Sunday, February 26, 2017

Sentiment In An Elevated Market

With the weekend nearly over and any research or reading completed, most investors now know the Dow Jones Industrial Average has been on a rare eleven day winning streak. What makes this more amazing is this is occurring as the market hits new highs with each close. One conclusion drawn from this seems to be the market is nearing a correction or consolidation point and I will be the first to admit, a pullback in the market would certainly be healthy. Since the U.S. election on November 8, the S&P 500 Index is up 10.6%, a return investors would find acceptable for an entire year. The strong and sustained market advance has led to a number of technical and sentiment readings approaching what seems to be elevated levels.

First, below is a chart of the S&P 500 Index along with its 200-day moving average. The chart shows the S&P 500 Index is trading above its 200-day moving average be an amount reflective of an overbought market.

Another sentiment measure I have written about in the past is the National Association of Active Investment Managers Exposure Index. The EI has been at a very high level since shortly after the election. if one believes in the contrarian nature of these sentiment measures, this high level of bullishness can actually be viewed as a bearish market signal.

Carl Swenlin, a contributing author at, featured the above chart in a recent article, Sentiment: Investment Managers Very Bullish. He notes in the article that high EI readings are not necessarily an immediate omen for the market.
"One of the things I wanted to point out is the fact that very high EI readings (blue up arrows) do not always signify a point of buying exhaustion that results in price correction. For example, the EI spike in early-2013 signaled a price advance that lasted almost two years. Also, in 2014 and 2015 the dotted lines show how, after initially high EI readings, exposure declined over several months before the price advances finally broke."
To further illustrate the point Mr. Swenlin makes, below is a chart showing the percentage of S&P 500 stocks trading above their 200 day moving average, The current 82% reading is near highs reached for this measure. And reiterating Carl Swenlin's point, these elevated levels can be sustained for an extended period of time. The S&P 500 Index continued to move higher for nearly two years after the percentage of stocks above their 200 day m.a. reached over 80%. Further, this percentage remained high as well during this time period.
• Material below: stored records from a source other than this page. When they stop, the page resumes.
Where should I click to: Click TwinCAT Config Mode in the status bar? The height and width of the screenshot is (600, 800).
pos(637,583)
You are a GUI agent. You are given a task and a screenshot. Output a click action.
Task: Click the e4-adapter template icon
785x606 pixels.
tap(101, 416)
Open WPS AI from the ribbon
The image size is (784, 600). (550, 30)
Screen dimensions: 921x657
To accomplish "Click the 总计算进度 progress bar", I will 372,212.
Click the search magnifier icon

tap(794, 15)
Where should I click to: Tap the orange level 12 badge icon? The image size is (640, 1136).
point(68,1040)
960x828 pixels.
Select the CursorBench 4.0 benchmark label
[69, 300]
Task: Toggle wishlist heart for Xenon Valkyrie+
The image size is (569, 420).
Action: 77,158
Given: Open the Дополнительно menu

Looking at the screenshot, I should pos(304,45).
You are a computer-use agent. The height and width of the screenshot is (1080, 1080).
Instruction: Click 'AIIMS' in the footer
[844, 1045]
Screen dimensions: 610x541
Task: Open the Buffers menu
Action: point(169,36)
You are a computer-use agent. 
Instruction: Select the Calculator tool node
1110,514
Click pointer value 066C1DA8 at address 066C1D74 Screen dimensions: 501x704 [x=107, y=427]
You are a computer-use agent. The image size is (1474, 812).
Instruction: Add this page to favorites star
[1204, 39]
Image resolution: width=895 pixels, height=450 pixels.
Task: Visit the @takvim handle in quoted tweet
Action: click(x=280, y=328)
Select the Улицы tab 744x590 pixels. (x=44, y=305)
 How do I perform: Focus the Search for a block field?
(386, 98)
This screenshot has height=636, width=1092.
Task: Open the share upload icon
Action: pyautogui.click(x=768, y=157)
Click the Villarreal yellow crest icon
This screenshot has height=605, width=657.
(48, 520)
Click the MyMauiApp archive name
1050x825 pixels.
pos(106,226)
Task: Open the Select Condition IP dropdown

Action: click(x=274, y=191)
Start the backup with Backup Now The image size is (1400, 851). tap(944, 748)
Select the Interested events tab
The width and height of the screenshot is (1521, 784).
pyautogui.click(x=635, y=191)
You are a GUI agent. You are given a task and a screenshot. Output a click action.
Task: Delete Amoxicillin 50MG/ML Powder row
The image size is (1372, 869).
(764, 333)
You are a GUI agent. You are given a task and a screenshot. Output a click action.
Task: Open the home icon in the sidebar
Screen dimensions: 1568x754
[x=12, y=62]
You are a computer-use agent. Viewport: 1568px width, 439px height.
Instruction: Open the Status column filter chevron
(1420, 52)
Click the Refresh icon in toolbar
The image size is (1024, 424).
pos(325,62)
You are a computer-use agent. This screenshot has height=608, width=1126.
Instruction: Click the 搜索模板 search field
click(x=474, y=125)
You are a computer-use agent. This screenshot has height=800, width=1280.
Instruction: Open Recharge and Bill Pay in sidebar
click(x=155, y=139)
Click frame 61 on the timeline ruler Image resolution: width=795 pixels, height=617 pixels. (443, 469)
And lastly, and maybe more importantly, individual investors are not indicating a high level of bullishness as reported by the American Association of Individual Investors. The latest bullishness level is 38.5% and extreme levels occur when this reading is near 50%. At least from a survey perspective, the individual investor is not expressing a high level of bullishness and the AAII bullishness reading is another contrarian measure.

Strictly from a sentiment perspective, these measures are providing mixed signals, not unlike some of the economic data. Importantly, stock prices often do not correct simply because prices may be elevated. Generally some sort of triggering event needs to occur. As important though is the fact steeper contractions or faster pullbacks can occur in this type of environment.

One added tailwind for the market, and an important one, that I have written about recently is the improvement in corporate earnings growth. A good summary of this earnings tailwind can be found in the LPL report, Earnings Update: Five Observations. In short, earnings growth has improved in each of the last two quarters. For all of 2017, S&P 500 earnings are expected to increase at a double digit rate versus 2016. And there is more truth than not to the fact stock prices tend to follow earnings, so the odds are in favor of 2017 still being a decent year for stocks. If we do get a positive year for U.S. stocks, one thing is nearly certain and that is the market will not move higher in a straight line.